(Texto de estudio):
====================

Tanta inesperada como detallada información dio oportunidad a la sonrisa socarrona y la mordacidad. Juego en el que era experto George Pompidou, como lo demostró una vez más: “Preocupémonos. Habrá que declarar una emergencia sanitaria en toda Europa y tender cercos sanitarios. Una grave epidemia recorre el alto mando soviético: ¿la generalitis será contagiosa?”.
Los expertos en cuestiones internacionales se dividieron en su afán de encontrar caminos que llevaran a la verdad. La mayoría no estaba dispuesta a reconocer una nueva purga neostalineana. Los militantes del Partido Comunista francés tampoco, a pesar de tener el lomo curtido. Habían pagado muy caro los intentos de justificar las matanzas de Stalin. Y los italianos, escaldados.
Recordaban cuánto costó su silencio ante la liquidación de cuatro mariscales, 13 (sobre 15) comandantes y 35.000 oficiales, en las vísperas de la Segunda Guerra Mundial. Preferían los nuevos métodos que trajo la modernidad.
Nikita Kruschev (NK), primero, y Leonid Brezhnev (LB) eran amigos de internar a sus opositores en limpios, prolijos y aireados manicomios o los siempre incómodos y sombríos gulag.
Nadie discute que cada purga es el final de una larga disputa por espacios de poder. Cambios que no sólo afectaban la estructura de la Troika sino la relación “partido-ejercito”. Correspondencia que las fuerzas armadas pretendían alterar en beneficio propio “porque somos quienes sostuvimos la existencia de la Unión Soviética y el poder en tiempos de crisis”.
Pero nada es definitivo. “La sabiduría del partido es ilimitada; no se equivoca cuando toma una decisión”, pontificaba un comunista de estas pampas acosado por las contradicciones de la cúpula. Reclamaciones que nuestro amigo, a pesar de su brillante paso por la escuela de cuadros, no pudo desentrañar. Respuestas que no eran difíciles pero excedían la capacidad discursiva permitida a los militantes, acostumbrados a generalidades.
El mariscal Gueorgui Zhúkov, héroe de la Segunda Guerra Mundial, a la muerte de Stalin pretendió quedarse con la herencia política del Hombre de Acero.
Buscó imponer la primacía del ejército sobre el partido. Así radió a los comisarios políticos de los comandos de campaña, modificó los planes y programas de las escuelas de guerra en las cuales redujo la enseñanza del marxismo-leninismo a la categoría de materia optativa y prohibió la existencia de células partidarias en el seno del ejército para poner freno al estado deliberativo permanente que vivían las fuerzas armadas.

====================

(Extractos de datos):
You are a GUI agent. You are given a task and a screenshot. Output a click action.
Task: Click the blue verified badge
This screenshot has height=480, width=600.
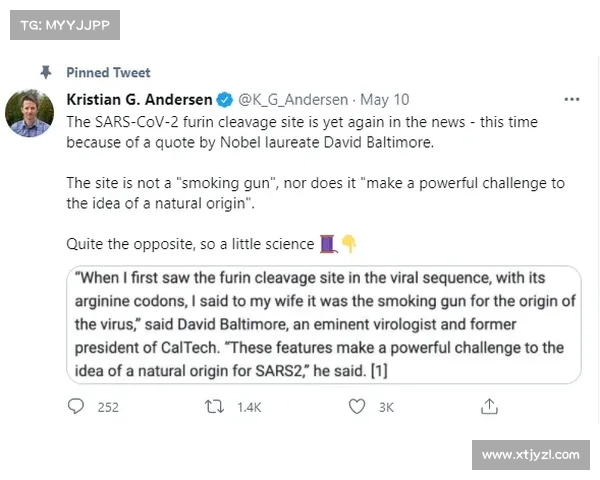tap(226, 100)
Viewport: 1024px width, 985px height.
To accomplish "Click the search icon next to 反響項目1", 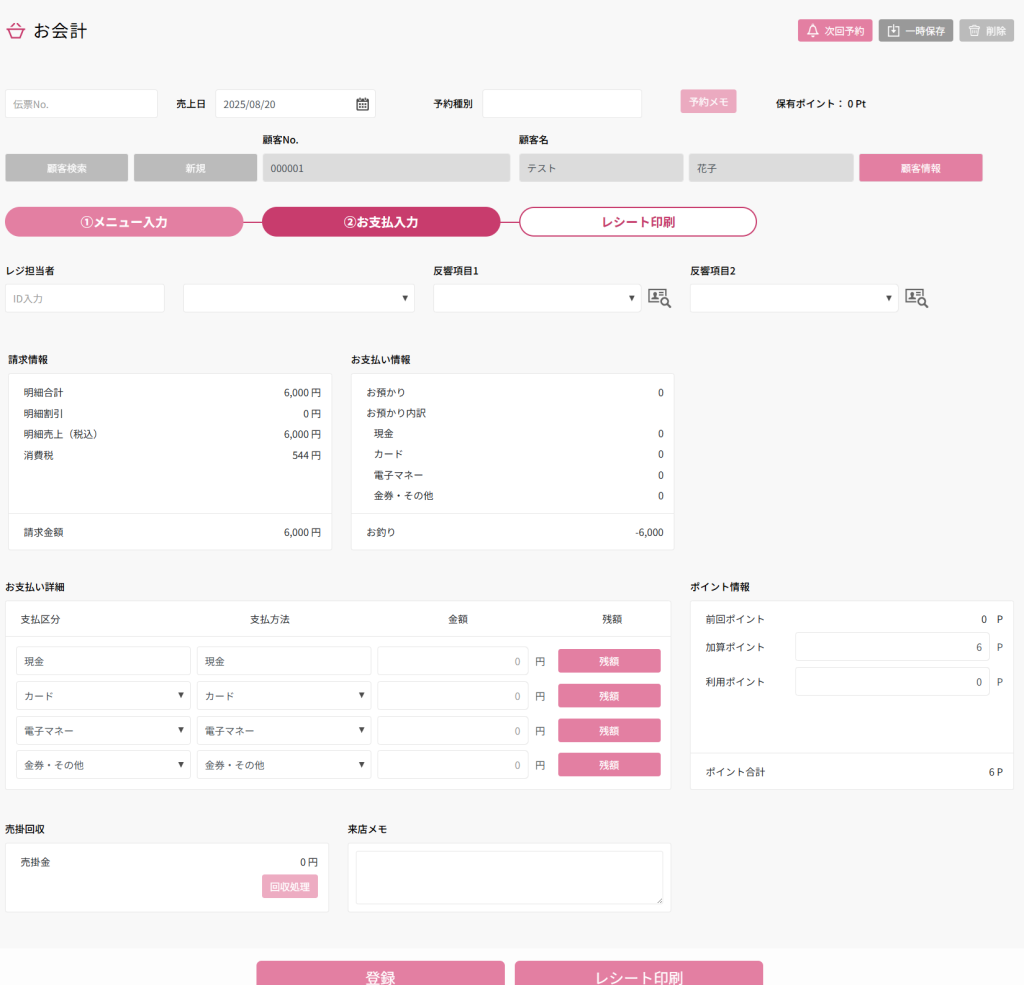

====================

(Acción requerida 1): Según el texto de estudio, ¿qué enseñanza redujo Zhúkov a la categoría de materia optativa en las escuelas de guerra?
(Acción requerida 2): Transcribe literalmente el fragmento del texto de estudio que se abre con las palabras "El mariscal Gueorgui" y se cierra con "las fuerzas armadas.".

(Tu solución 1): La enseñanza del marxismo-leninismo.

(Tu solución 2):
El mariscal Gueorgui Zhúkov, héroe de la Segunda Guerra Mundial, a la muerte de Stalin pretendió quedarse con la herencia política del Hombre de Acero.
Buscó imponer la primacía del ejército sobre el partido. Así radió a los comisarios políticos de los comandos de campaña, modificó los planes y programas de las escuelas de guerra en las cuales redujo la enseñanza del marxismo-leninismo a la categoría de materia optativa y prohibió la existencia de células partidarias en el seno del ejército para poner freno al estado deliberativo permanente que vivían las fuerzas armadas.